Surprise! On the first day of NYCC, Marvel Studios has announced a few changes related to their Phase 3 slate of films.

First things first, the biggest news: there’s an Ant-Man sequel coming. Set for July 6, 2018, Ant-Man and The Wasp will feature the adventures of Scott Lang and Hope Van Dyne (Paul Rudd and Evangeline Lilly respectively). Making just a little north of Captain America: The First Avenger at 409.8 million, a sequel announcement for the Peyton Reed-helmed film isn’t wholly surprising, but it wasn’t necessarily a guarantee either. So, Ant-Man fans, rejoice!

With this addition to the line-up, we now have to see a little bit of scheduling musical chairs as well.
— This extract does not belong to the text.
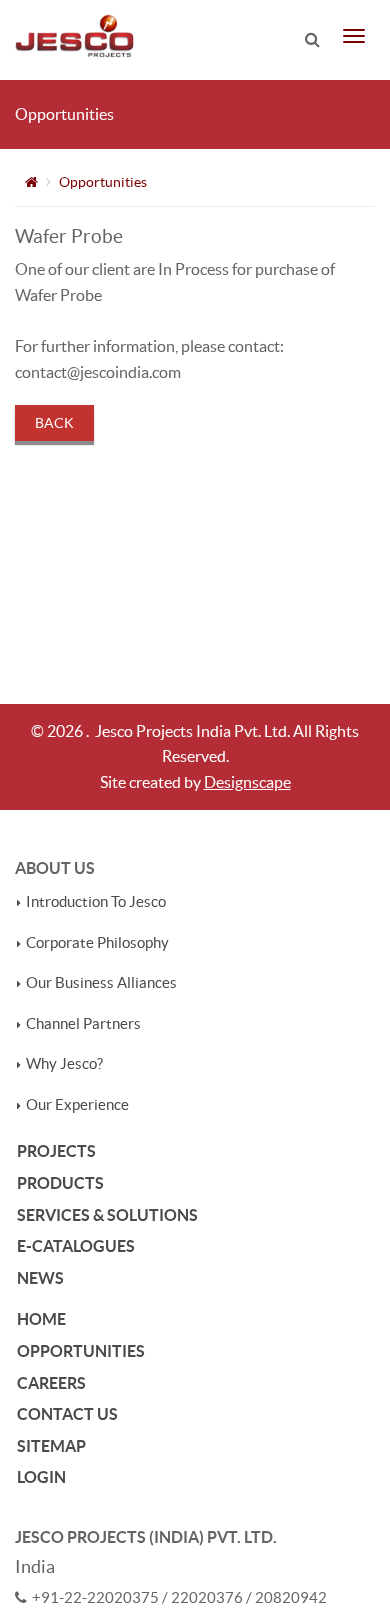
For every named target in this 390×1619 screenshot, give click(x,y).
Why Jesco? (64, 1064)
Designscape (247, 782)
Black Panther will be moved up to February 16, 2018, which is usually a dead-zone of quality for action based films, but since there’s no script yet, that indicator is pretty meaningless.

Captain Marvel is being moved back as well to March 8, 2019.

Marvel has also announced there will be three new films from the studio, still to be announced, that will open on May 1, 2020, July 10, 2020, and November 6, 2020. Start your guesses now!


  1. If Marvel is going to continue with the strategy of putting out as many movies as the market will bear, they’re going to have to release them at times of the year that are traditionally “dead”, and count on audiences to show up anyway.

  2. Yeah, at this point, I’m thinking the old early part of the year vs the summer paradigm is probably out the window. Deadpool might be the start of that.

  3. Kyle, it’s already been happening. The start was probably back in 2007 with 300 opening in March making over $200 million. However, then in 2012 The Hunger Games blew away all records making over $400 million while opening up in March. So yeah, it’s now a thing to open up in the spring knowing there will be less competition.

    I guess Ant Man & Wasp have actors & directors all set up, just looking for a script but it still sucks that Captain Marvel was delayed a second time!

  4. January and February are dead, as everyone is PRing Oscar nominees.
    Blockbuster season ends the first week of August. The rest of that month are small movies which will be successful with smaller box office receipts.
    October starts the Oscar rat race, which runs through Christmas Day.